BMS World Mission

Living for the next drink (12/02/2009)

Last week marked the sixth anniversary of Nepal’s first Alcoholics Anonymous group. Drinking is deep-rooted in Nepali society and alcohol abuse is destroying the lives of a growing number of people.

BMS doctor Katrina Butterworth, who holds an alcoholics’ clinic at Patan Hospital in Kathmandu, highlights the great need to deal with this issue.

Alcoholism is a huge problem in Nepal. I see men and women in their 30s with liver failure because of alcohol. Many of the ethnic groups traditionally brew their own alcohol and will start drinking in childhood.

The Newaris – who are the predominant ethnic group in Kathmandu valley – traditionally drink rice wine every day, and lots of it during their many festivals.

 

Poverty
Alcohol doesn’t just cause medical problems in the drinker; it is a major cause of poverty as the family income disappears in drink and the ‘wage-earner’ stops earning a wage. It also contributes to crime, domestic violence and road traffic accidents.

Entries excerpted from a collection
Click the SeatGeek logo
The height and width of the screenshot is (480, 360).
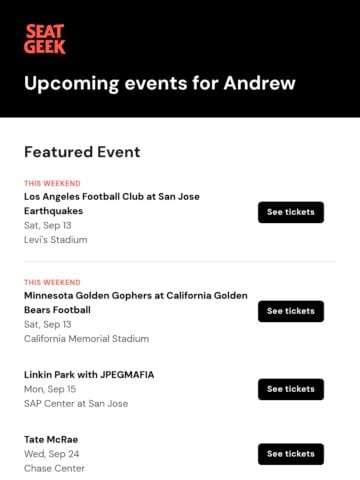(45, 39)
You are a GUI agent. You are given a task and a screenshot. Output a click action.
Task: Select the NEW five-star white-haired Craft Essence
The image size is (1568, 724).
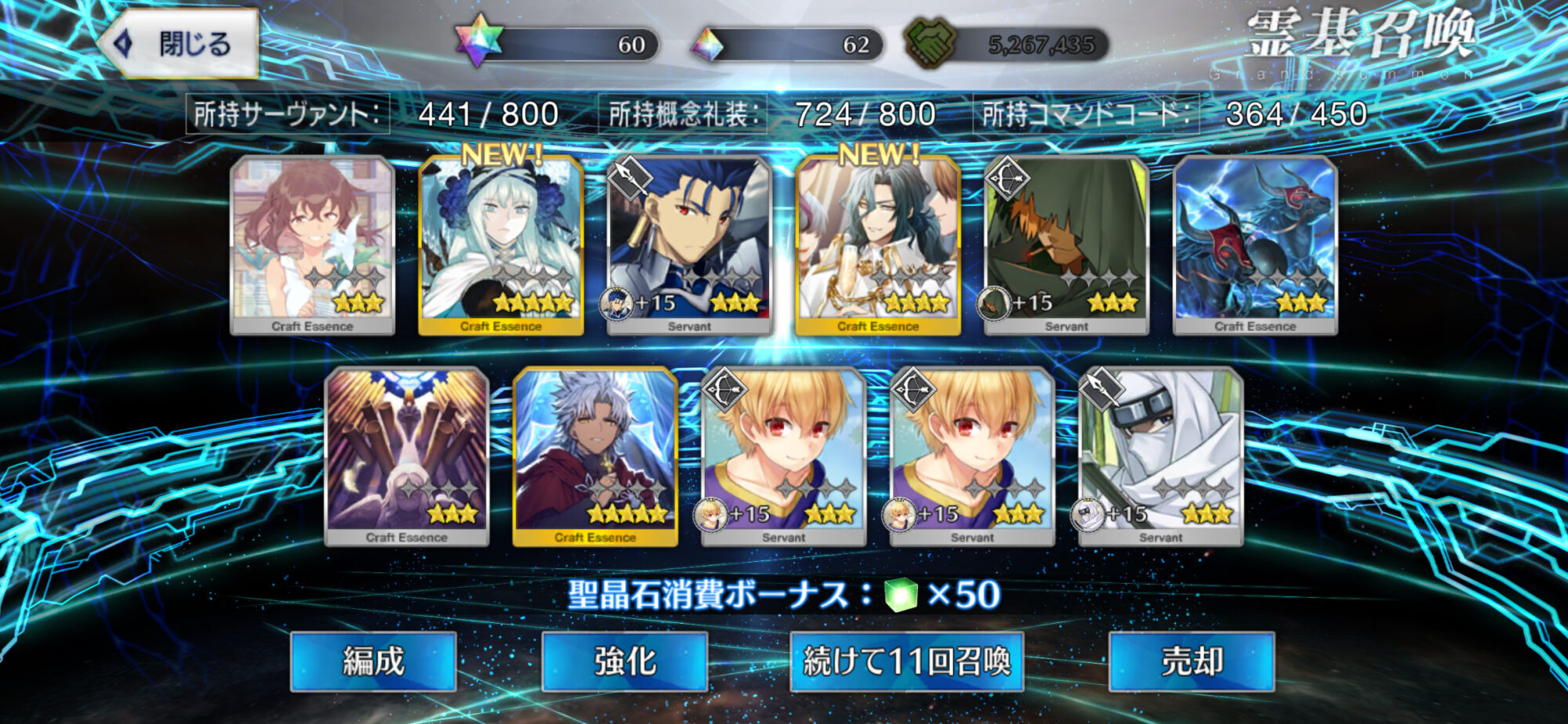click(x=501, y=245)
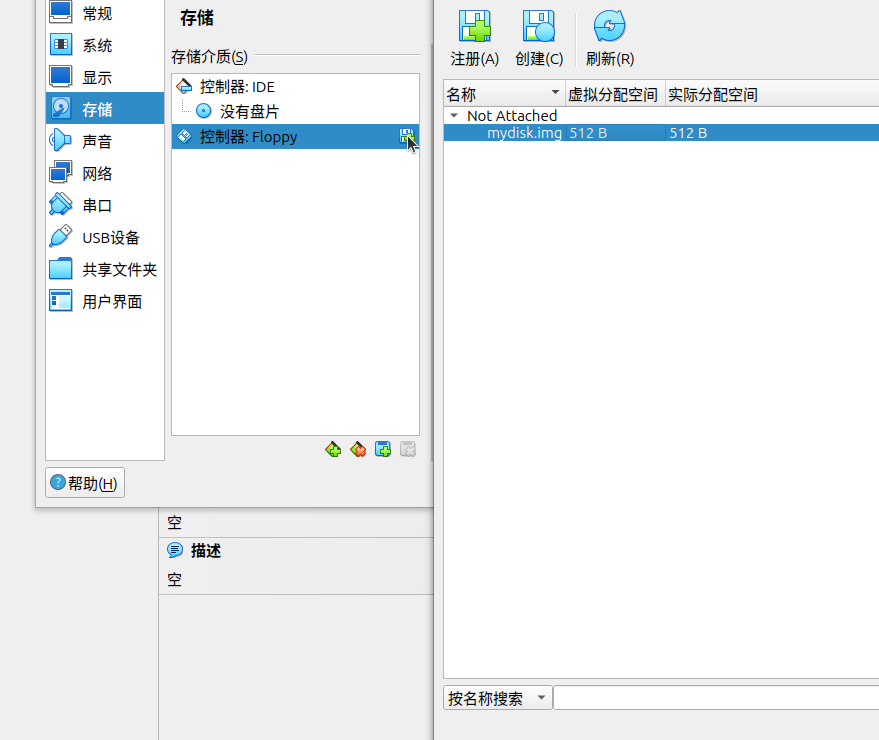Click the remove controller icon below storage tree
Viewport: 879px width, 740px height.
click(x=358, y=450)
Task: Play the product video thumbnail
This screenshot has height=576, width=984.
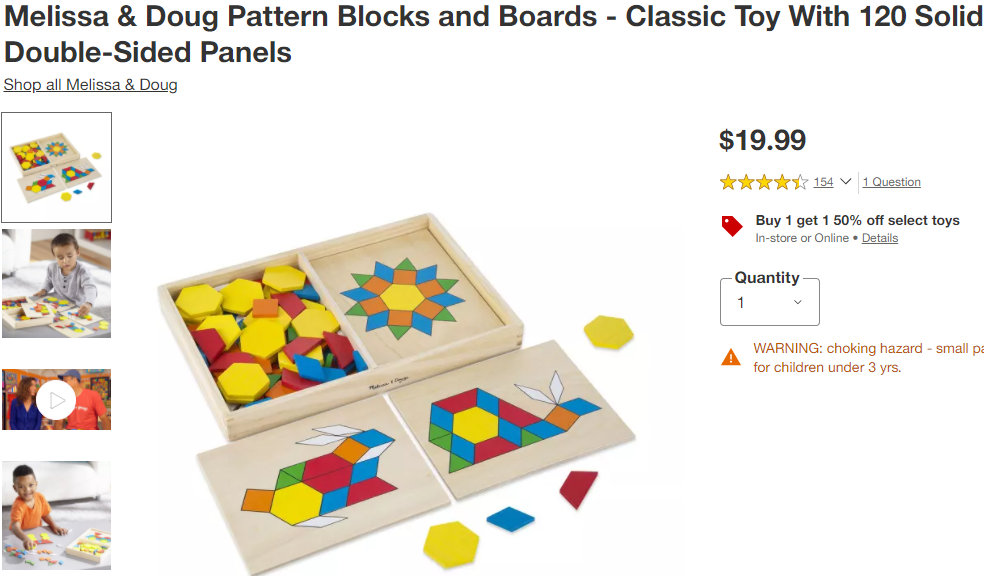Action: [56, 400]
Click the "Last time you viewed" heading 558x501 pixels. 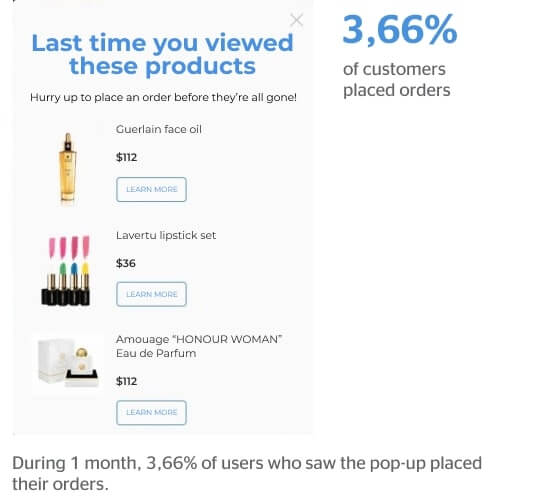coord(162,54)
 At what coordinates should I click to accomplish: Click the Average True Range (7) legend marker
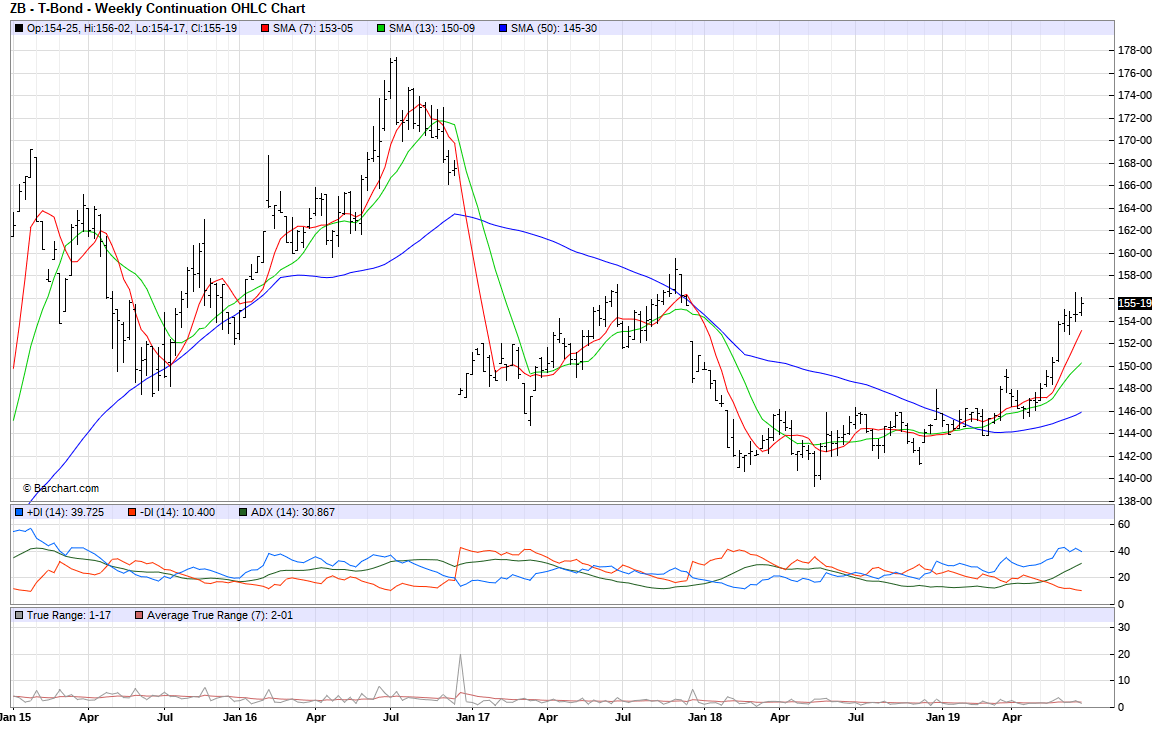coord(139,615)
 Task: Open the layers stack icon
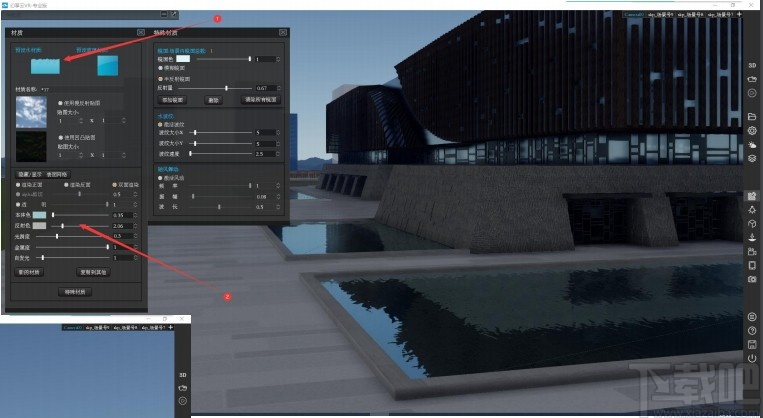pyautogui.click(x=752, y=159)
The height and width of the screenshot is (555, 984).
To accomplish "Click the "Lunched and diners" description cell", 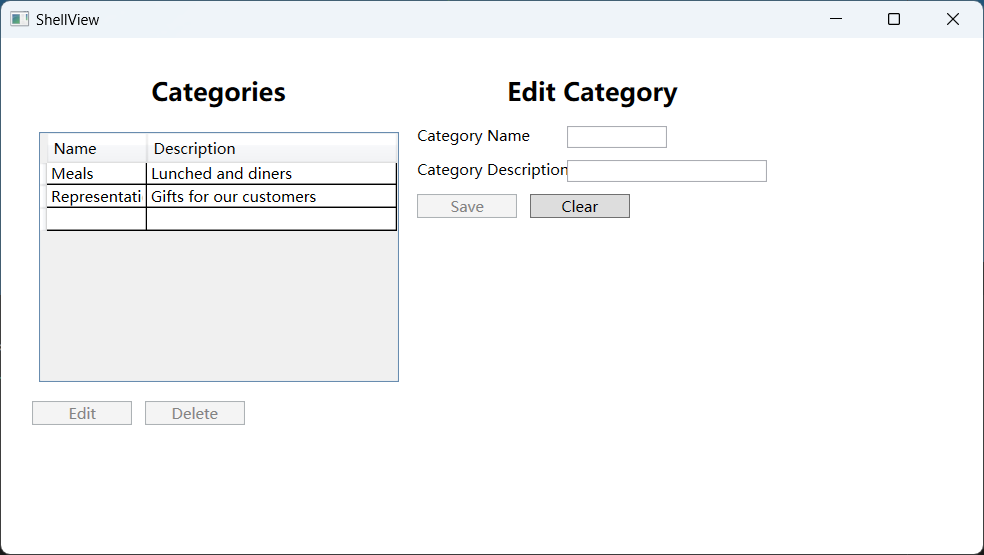I will click(x=270, y=174).
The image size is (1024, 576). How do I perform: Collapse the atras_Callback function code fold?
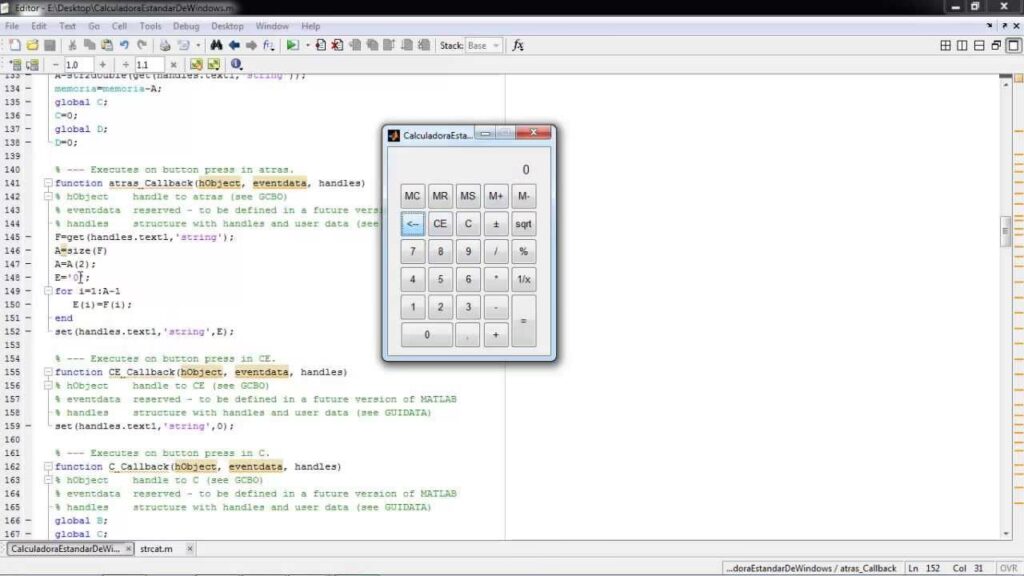(48, 184)
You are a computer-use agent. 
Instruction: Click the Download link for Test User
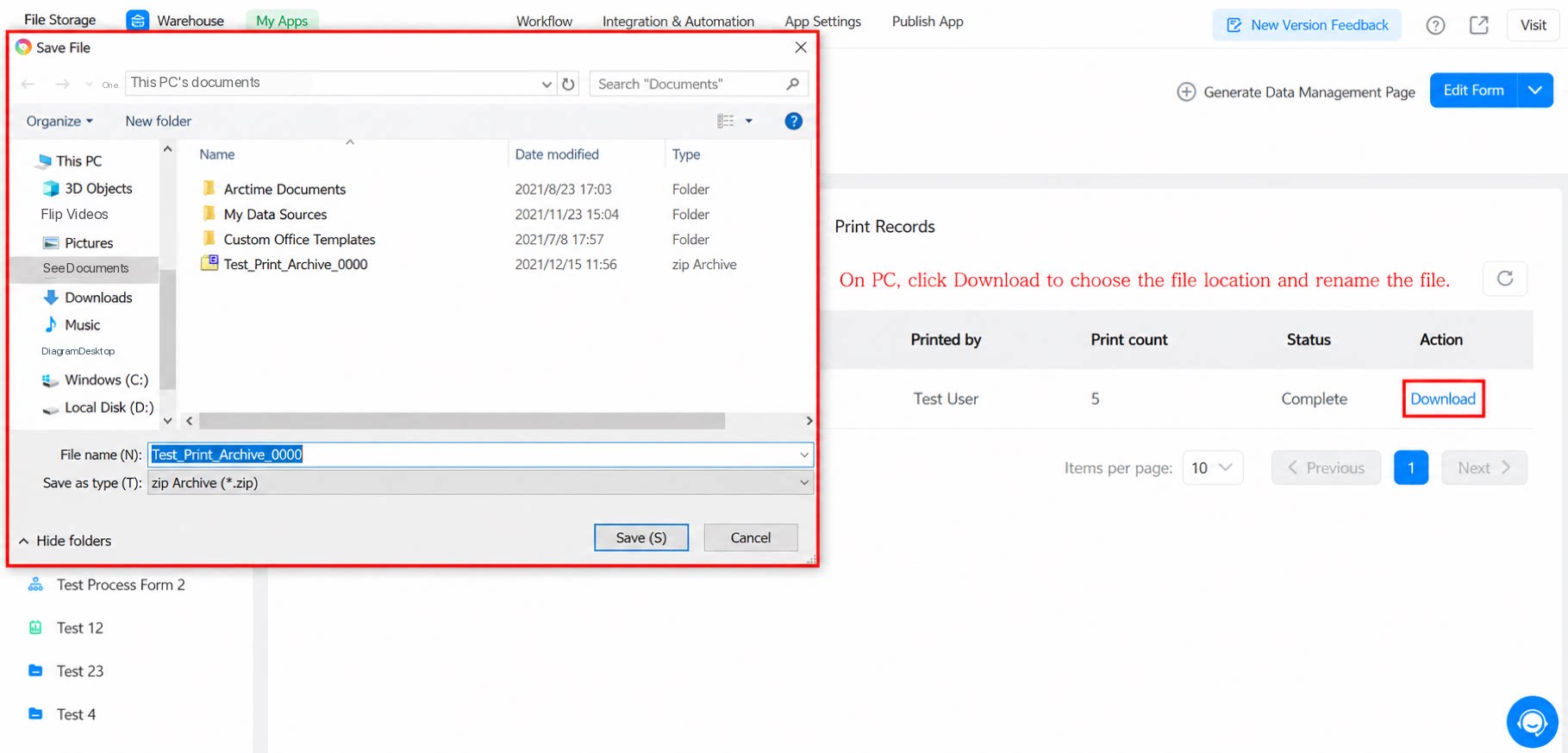pyautogui.click(x=1443, y=398)
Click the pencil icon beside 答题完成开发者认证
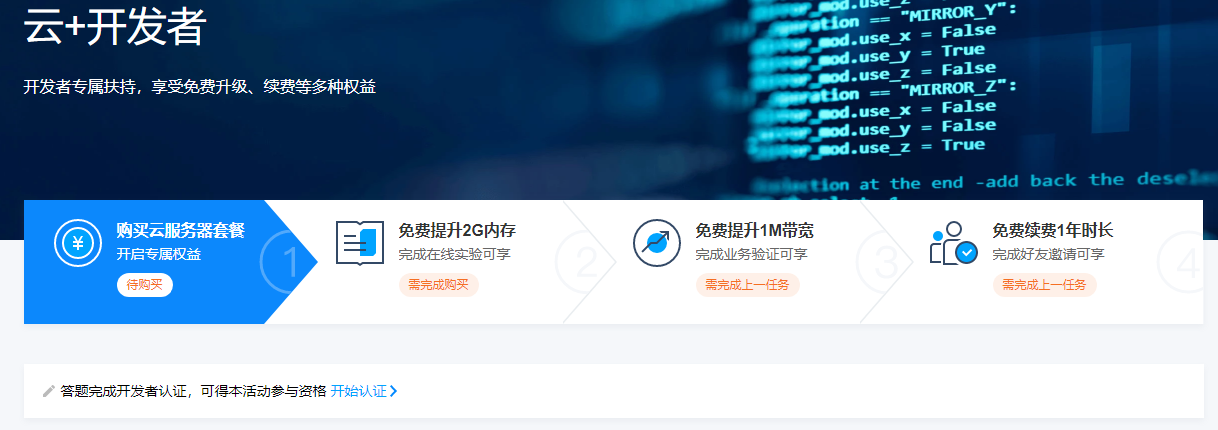This screenshot has height=430, width=1218. pos(49,391)
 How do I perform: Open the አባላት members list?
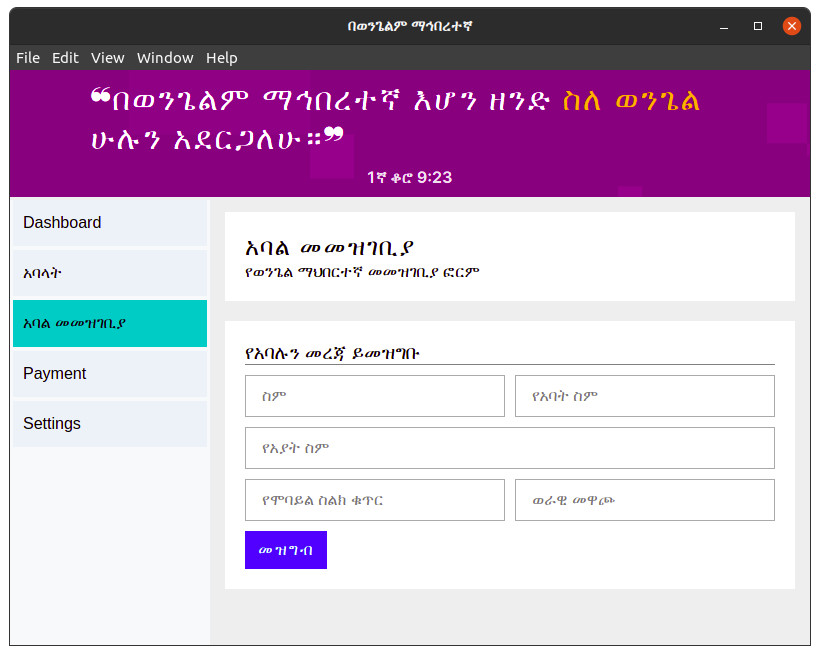tap(42, 273)
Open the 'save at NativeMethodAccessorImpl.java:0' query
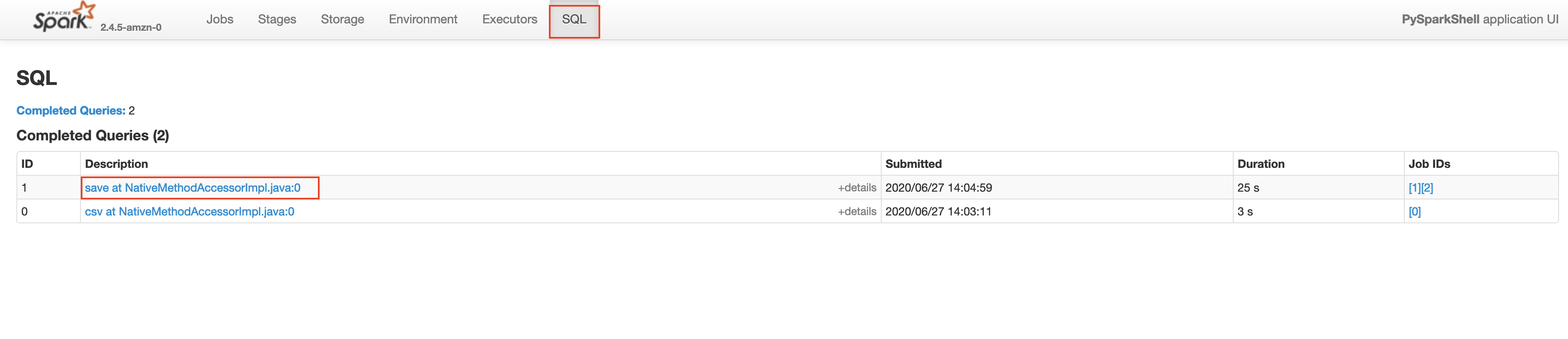 click(x=192, y=188)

*Exercise instructions*: Continue the article about alcoholism in Nepal, picking up right after its final sentence.

*Response*:
Many of the people brought to see me in the clinic I run for alcoholics are desperate for a miracle cure for their family member. They beg me for medicines to sneak into his (or her) food, so that they won’t drink anymore.

They tell me stories of how their once loving husband now beats them and their children. Parents bring their sons, in whom they had such high hopes for the future, who now just seem to live for the next drink.
Nepali men
Shops
There are no quick and simple solutions to this problem. However, the new Maoist government has made it against the law for a shop to sell alcohol together with other food items.
Nepal general store Credit: Greg Younger
How well this law is enforced is another matter, but I’ve noticed the ‘supermarkets’ have been building glass partitions to separate off their alcohol section from the rest of the shop.

The biggest problem though is in the tiny, local shops, where bottles of whisky and local brew are on the shelf next to soap, instant noodles and shampoo. Every local tea shop makes most of their money not from selling cups of tea, but from the cups of ‘home brew’ rice wine.
 
Detox

Alcoholics Anonymous groups do work, but there are not enough of them.

 

There are only two in Kathmandu valley, one of which is in Patan hospital. I learnt from a patient last week that a group also exists in Bharatpur, a big city in the south of Nepal.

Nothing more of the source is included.